Usually, the act of dressing up is exclusive to fancy dress parties, Halloween or Mardi Gras events. And more often than not, it is children who drag the parents along and convince them to put on a silly mask or paint themselves for the occasion. However, there is a cultural movement to the art of dressing up, and it comes under the guise of cosplay.
Cosplay is a portmanteau of the two words costume and play, and is generally considered to have taken its roots from the Far East, notably Japan and South Korea. Manga and anime characters were the first port of call for these cosplayers, but it has taken a more mainstream edge in the past decade or so, with events such as Comic-Con delivering a lot more attention than many moons ago. There has always been a core of geeks who enjoy this kind of event, and Comic-Con and similar annual conventions have been going on for almost 50 years. However, with the rise of comic book-based films in the modern cinema era, the idea of dressing up as your favorite character is no longer an embarrassing thought, but more of something that one has to try once. Now, with Hollywood adaptations of the likes of Spiderman, Batman, Superman, Iron Man, X-Men & The Avengers taking billions of pounds at the box office in the past 15 years, and TV shows such as Doctor Who enjoying a modern-day revival, cosplay events have become the forefront of fans minds; and part of their yearly routine.
There are no rules for cosplay, and what to dress as, but players usually opt for characters from anime, TV, manga, film, video games or comic books and more often than not, people’s choices will range from sexy to ridiculous. Many of these events will have ”best costume” contests, and a lot of people who do show up will do so in a costume they have designed and manufactured themselves. With the rise of the internet era, finding events to attend, as well as showing off your elaborate designs has never been easier. Cosplay.com, the self modeled largest cosplay community, offers a chance for cosplayers to upload pictures of themselves – almost like the Facebook for geeks.

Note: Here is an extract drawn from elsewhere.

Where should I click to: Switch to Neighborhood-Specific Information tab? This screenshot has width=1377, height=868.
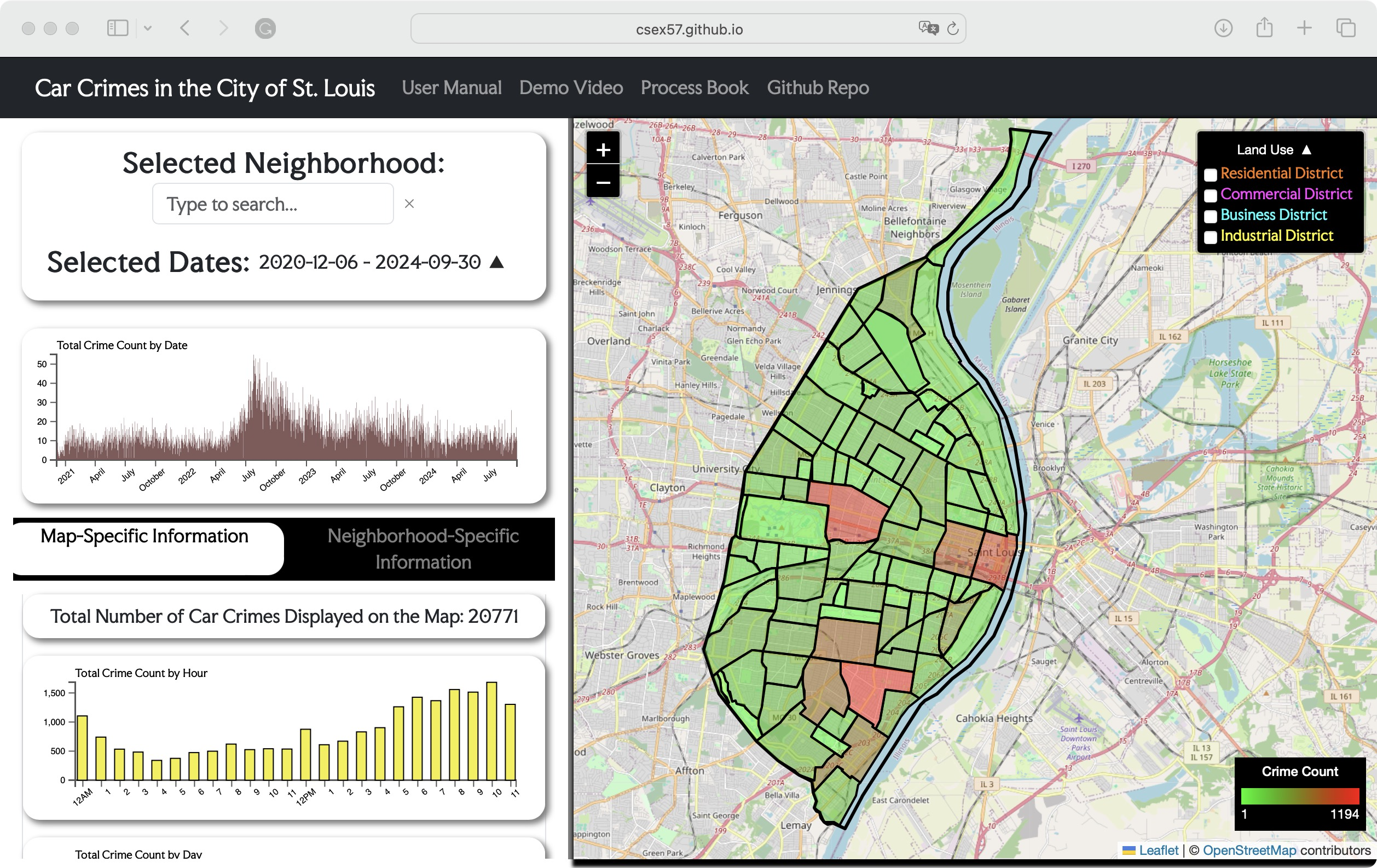pos(423,548)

It is difficult to gauge the speed at which cosplay is growing. It has spread from the darkened halls of sci-fi conventions to the streets of Japan with elements even seen in our pop stars. Somebody such as Lady Gaga, or Jessie J with their flamboyant outfits and colorful wigs demonstrate these core traditions of cosplayers worldwide. As such, the act of wearing clothes that are seen to be relatively risque has taken a new direction. It all ties in with the geek culture becoming less and less unspeakable. When you have pop, sport, and general celebrity figures embracing video game consoles, strange fashion & individuality, this sparks a reaction in impressionable young fans. Whilst the rise of technology in our everyday lives continues, so will the notion of wearing distinctive clothes.
The biggest change that has come in the attitudes towards cosplay is radical in the past 30 years. We see people dressed as Darth Vadar in local shopping malls, our favorite cartoon and movie characters role-playing at theme parks such as Disney World. We even have dedicated cafes, most notably in Japan, where the staff will all take on a role. When something surrounds you, we as humans tend to adapt to it and evolve with it.
Maybe once upon a time, it would have been seen as ridiculous and almost shocking to have dressed in wear designed to portray you as something or somebody else. The only point when people would role play and dress in funny costumes were LARPers (Live Action Role Play), which is still particularly looked down upon today as being too geeky. But as we have said on many occasions, times are changing, and while people are still playing/watching/reading, then cosplayers will still be dressing up (or down…), bringing colour to our streets and embedding their own place in popular modern fashion.